Improving Ocean Reanalyses and ENSO Forecasts By Assimilation of Rain Corrected Satellite Sea Surface Salinity Using the GMAO S2S Forecast System

During the past years, we have seen that the La Nina to El Nino transition has had a significant global socio-economic impact and so has been the key focus for improving coupled ocean-atmosphere forecasts. Assimilation of satellite altimetry and subsurface temperature and salinity from (mostly) Argo help to improve the initialization of the thermocline, while satellite Sea Surface Temperature (SST) aids in constraining surface heat-fluxes, leading to improved subseasonal to seasonal forecasts of the coupled system. However, few studies have focused on improving the fresh-water flux and near-surface density and mixing through assimilation of satellite sea surface salinity (SSS).
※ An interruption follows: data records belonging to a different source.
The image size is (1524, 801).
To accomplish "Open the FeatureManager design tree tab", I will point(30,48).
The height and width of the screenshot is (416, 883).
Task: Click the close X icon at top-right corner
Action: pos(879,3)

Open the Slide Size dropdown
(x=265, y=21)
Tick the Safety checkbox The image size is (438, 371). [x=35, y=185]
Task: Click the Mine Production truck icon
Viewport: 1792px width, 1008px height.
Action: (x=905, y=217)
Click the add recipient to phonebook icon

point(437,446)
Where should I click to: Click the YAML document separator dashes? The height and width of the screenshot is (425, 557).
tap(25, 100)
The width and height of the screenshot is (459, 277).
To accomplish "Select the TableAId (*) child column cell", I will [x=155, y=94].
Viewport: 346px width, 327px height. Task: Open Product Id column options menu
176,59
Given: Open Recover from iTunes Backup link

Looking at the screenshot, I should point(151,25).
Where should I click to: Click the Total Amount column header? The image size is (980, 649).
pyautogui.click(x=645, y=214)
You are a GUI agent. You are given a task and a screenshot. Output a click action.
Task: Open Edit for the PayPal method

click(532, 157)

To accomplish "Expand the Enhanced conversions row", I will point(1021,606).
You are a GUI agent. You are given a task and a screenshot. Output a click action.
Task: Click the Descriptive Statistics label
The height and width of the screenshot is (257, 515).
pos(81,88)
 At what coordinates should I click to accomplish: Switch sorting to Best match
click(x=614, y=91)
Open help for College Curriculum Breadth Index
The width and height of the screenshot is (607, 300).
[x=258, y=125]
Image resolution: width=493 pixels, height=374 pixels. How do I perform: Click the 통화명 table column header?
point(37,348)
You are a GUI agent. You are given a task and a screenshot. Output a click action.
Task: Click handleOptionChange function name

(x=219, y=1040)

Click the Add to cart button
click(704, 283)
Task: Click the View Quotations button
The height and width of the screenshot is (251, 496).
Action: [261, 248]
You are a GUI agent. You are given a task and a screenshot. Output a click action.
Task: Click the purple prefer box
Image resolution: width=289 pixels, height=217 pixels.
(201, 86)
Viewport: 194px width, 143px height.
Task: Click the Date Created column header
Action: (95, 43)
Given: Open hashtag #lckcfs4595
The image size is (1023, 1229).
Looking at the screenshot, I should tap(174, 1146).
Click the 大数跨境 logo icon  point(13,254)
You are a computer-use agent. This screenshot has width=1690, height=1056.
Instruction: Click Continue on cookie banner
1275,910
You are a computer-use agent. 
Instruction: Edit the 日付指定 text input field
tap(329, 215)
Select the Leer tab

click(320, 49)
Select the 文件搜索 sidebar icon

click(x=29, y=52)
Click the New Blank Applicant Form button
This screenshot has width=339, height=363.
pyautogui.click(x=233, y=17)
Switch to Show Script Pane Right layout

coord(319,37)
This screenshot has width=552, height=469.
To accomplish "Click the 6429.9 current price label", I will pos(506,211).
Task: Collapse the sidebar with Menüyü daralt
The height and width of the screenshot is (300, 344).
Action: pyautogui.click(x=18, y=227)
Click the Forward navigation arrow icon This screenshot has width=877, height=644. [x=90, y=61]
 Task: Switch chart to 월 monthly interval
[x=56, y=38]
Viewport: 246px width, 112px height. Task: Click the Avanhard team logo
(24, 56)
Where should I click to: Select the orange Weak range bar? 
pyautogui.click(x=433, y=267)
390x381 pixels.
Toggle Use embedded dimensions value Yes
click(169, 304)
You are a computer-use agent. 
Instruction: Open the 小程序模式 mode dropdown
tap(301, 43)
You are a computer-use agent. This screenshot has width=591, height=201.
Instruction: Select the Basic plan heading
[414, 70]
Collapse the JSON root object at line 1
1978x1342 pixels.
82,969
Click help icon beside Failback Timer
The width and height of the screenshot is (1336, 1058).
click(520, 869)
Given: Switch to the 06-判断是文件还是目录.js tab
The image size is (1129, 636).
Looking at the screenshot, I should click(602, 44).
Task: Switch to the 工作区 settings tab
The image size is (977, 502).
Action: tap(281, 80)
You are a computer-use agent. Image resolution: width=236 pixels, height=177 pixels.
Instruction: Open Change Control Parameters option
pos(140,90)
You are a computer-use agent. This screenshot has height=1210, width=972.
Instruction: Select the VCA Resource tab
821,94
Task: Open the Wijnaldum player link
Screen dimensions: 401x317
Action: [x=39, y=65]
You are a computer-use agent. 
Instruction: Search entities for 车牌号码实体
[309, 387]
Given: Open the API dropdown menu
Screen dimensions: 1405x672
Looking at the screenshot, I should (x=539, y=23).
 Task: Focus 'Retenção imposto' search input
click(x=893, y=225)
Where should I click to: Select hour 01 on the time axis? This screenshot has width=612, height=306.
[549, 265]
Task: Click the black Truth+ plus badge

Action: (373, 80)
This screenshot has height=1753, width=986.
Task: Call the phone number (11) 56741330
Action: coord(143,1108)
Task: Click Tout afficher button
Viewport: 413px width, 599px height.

For expediency, the few ocean models that do assimilate SSS bias-correct the satellite SSS data to normalize towards the near-surface Argo data. However, in rainy regions, where buoyant water sits as a fresh lens at the surface, this assumption is likely inadequate. In previous work, we have shown that adjusting SSS data to bulk salinity (Sb) using the Rain Impact Model (RIM) of Santos-Garcia et al., 2014 has improved the near-surface density and mixed layer depth, leading to deeper thermocline and improved the NINO3.4 SST forecasts. Now we utilize the Soil Moisture/Ocean Salinity, Rain Corrected (SMOS_RC) SSS product provided by the Centre Aval de Traitement des données SMOS (CATDS CPDC) to represent the Sb more accurately at first model layer (in our case 5 m). Rather than using a diffusivity model as with RIM, SMOS_RC relies on an observed relationship between the spatial heterogeneity of SMOS SSS and instantaneous rain rate (RR) (Supply et al., 2020).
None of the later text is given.